**Document**
💥 QwenGLM3.5-0.8B
📄 Overview
| Model Name | QwenGLM3.5-0.8B |
| Base Model | Qwen3.5-0.8B-Base |
| Dataset | Jackrong/GLM-5.1-Reasoning-1M-Cleaned (5,000 samples) |
| Training Type | Supervised Fine-Tuning (SFT) |
| Parameters | 0.9B |
| Framework | Unsloth + LoRA |
| Hardware | NVIDIA T4 16GB |
🎯 Intended Use
This model is designed for step‑by‑step reasoning tasks where the answer requires logical decomposition before the final response. It is optimized for:
- Educational applications — explaining "why" and "how" questions
- On‑device assistants — runs on mobile, Raspberry Pi, or CPU‑only environments
- Fast prototyping — small footprint (0.9B parameters), low latency
- Reasoning distillation research — studying how small models learn from large ones (GLM → Qwen)
Not recommended for: multimodal tasks, non‑reasoning chat (e.g., creative writing), or production systems requiring 100% factual accuracy.

**Task directions**
Continue the QwenGLM3.5-0.8B overview from the point where it stops.

**Given material**
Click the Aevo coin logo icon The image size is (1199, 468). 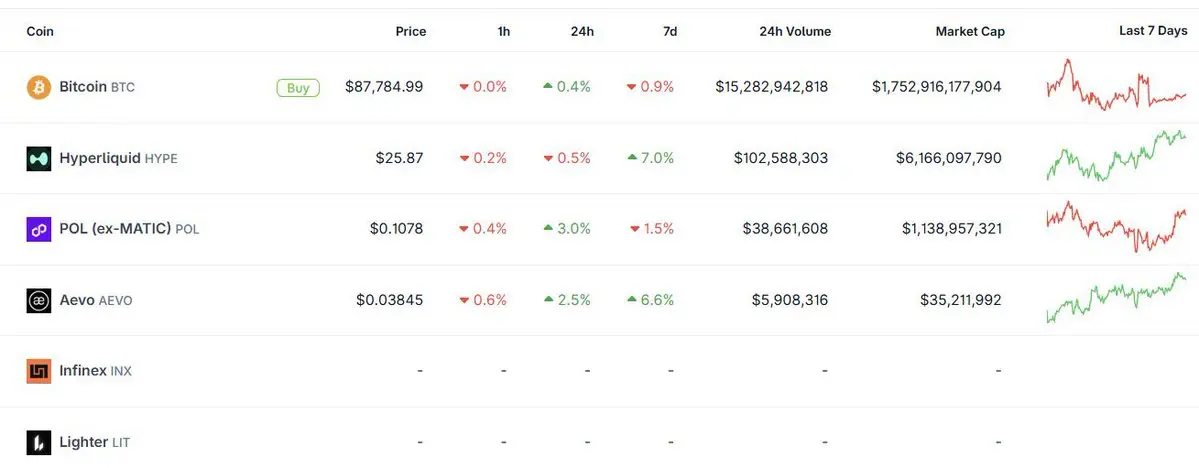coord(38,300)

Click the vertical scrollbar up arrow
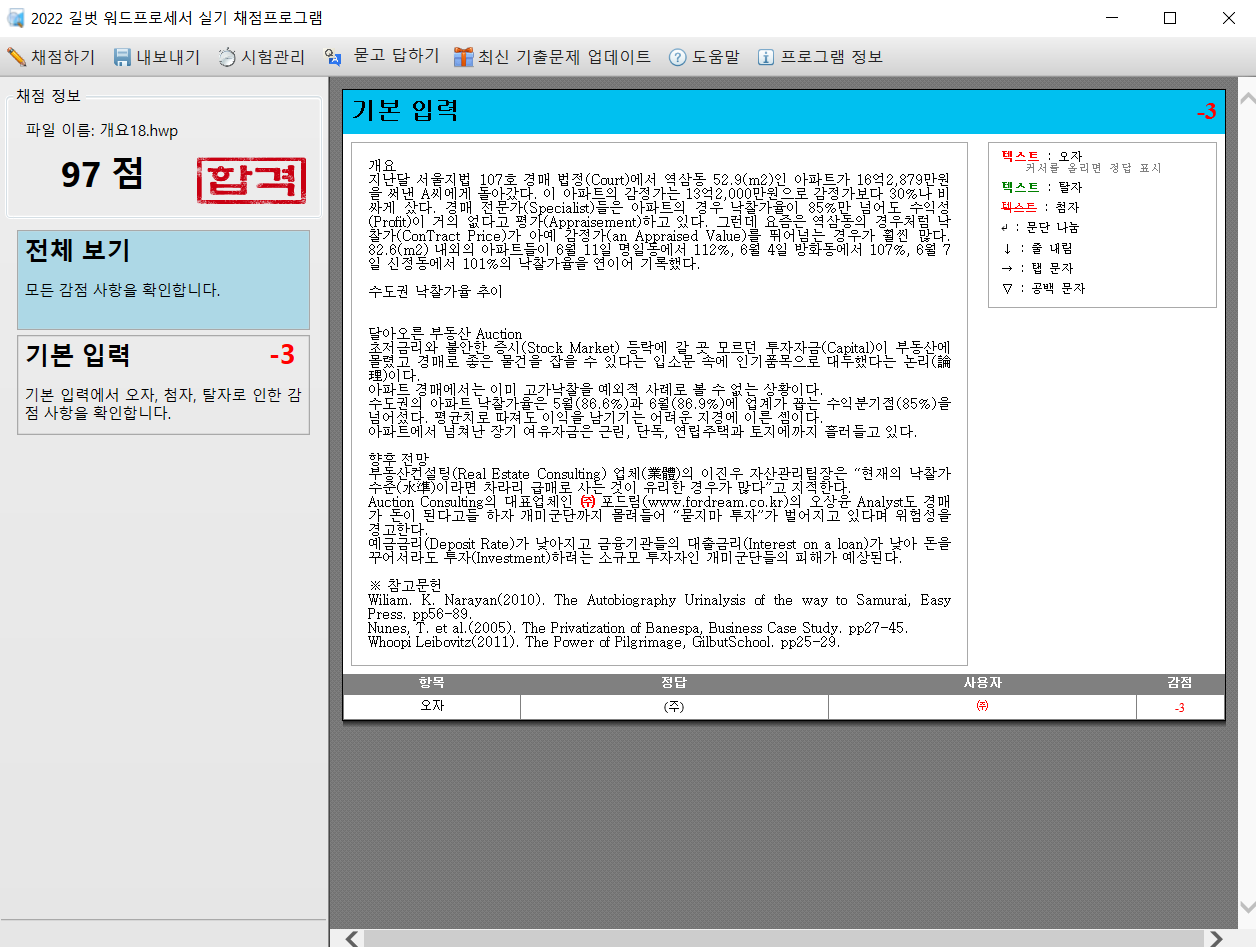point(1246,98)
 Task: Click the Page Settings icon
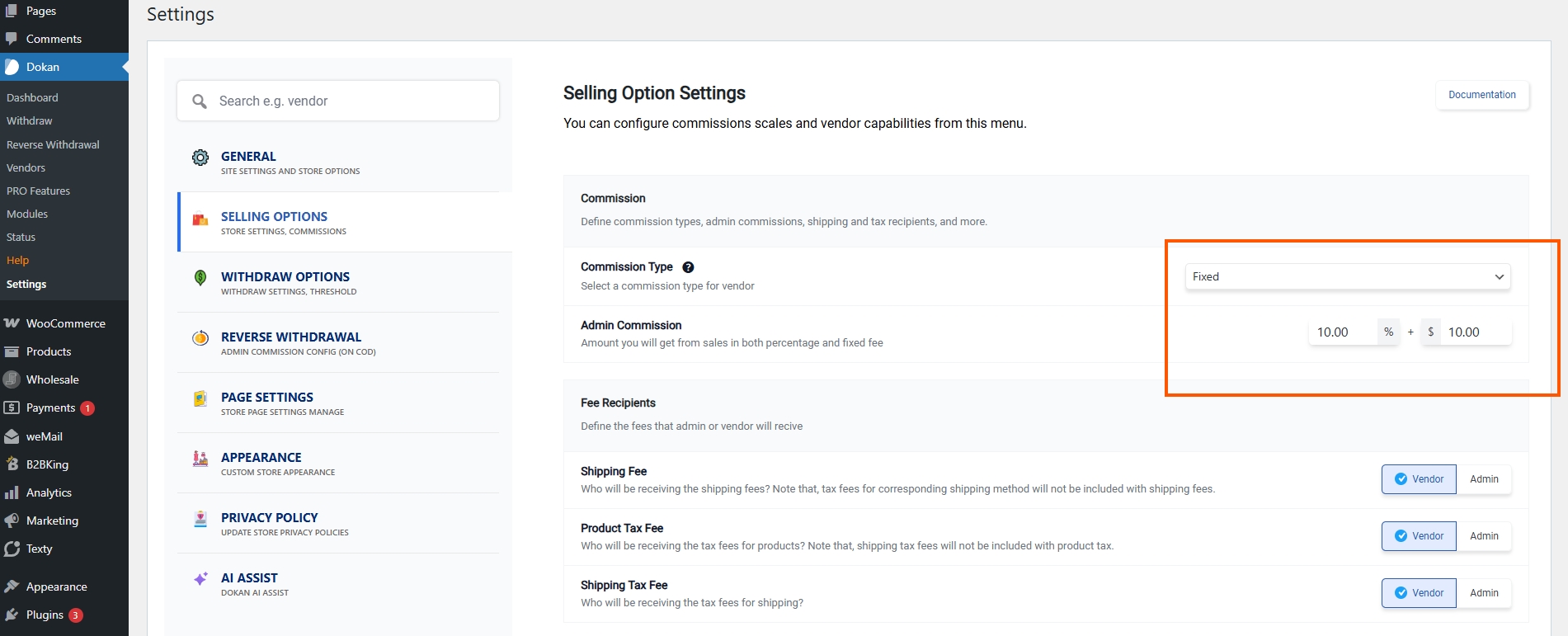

**Output of the exercise**
⚠️ Limitations & Intended Use
Intended Use:
Educational & Reasoning tasks — explaining step‑by‑step logic (math, science, common sense)
On‑device assistants — runs on CPU, Raspberry Pi, mobile (small footprint, fast inference)
Research baseline — for studying SFT‑only reasoning without RLHF/DPO
Distillation experiments — testing how well small models learn from large (GLM → Qwen)
Limitations:
Size matters — 0.9B parameters, so complex or multi‑hop reasoning may still fail
No multimodal — text only; images, video, audio are not supported
Factual accuracy — may hallucinate or give incorrect answers; always verify critical outputs
Domain restricted — trained on 5,000 reasoning examples; general chat or creative writing may be suboptimal
Training data bias — inherits biases from GLM-5.1-Reasoning dataset; not safety‑filtered for harmful content
Hardware specific — optimised for T4/consumer GPUs; very slow on CPU without quantisation
🙏 Acknowledgements
This project would not have been possible without the open‑source community and the following resources:
Jackrong — for creating the GLM-5.1-Reasoning-1M-Cleaned dataset and sharing detailed fine‑tuning insights. His work inspired the QwenGLM concept.
Qwen Team (Alibaba Cloud) — for releasing the Qwen3.5-0.8B-Base model under Apache 2.0, a perfect balance of size and intelligence.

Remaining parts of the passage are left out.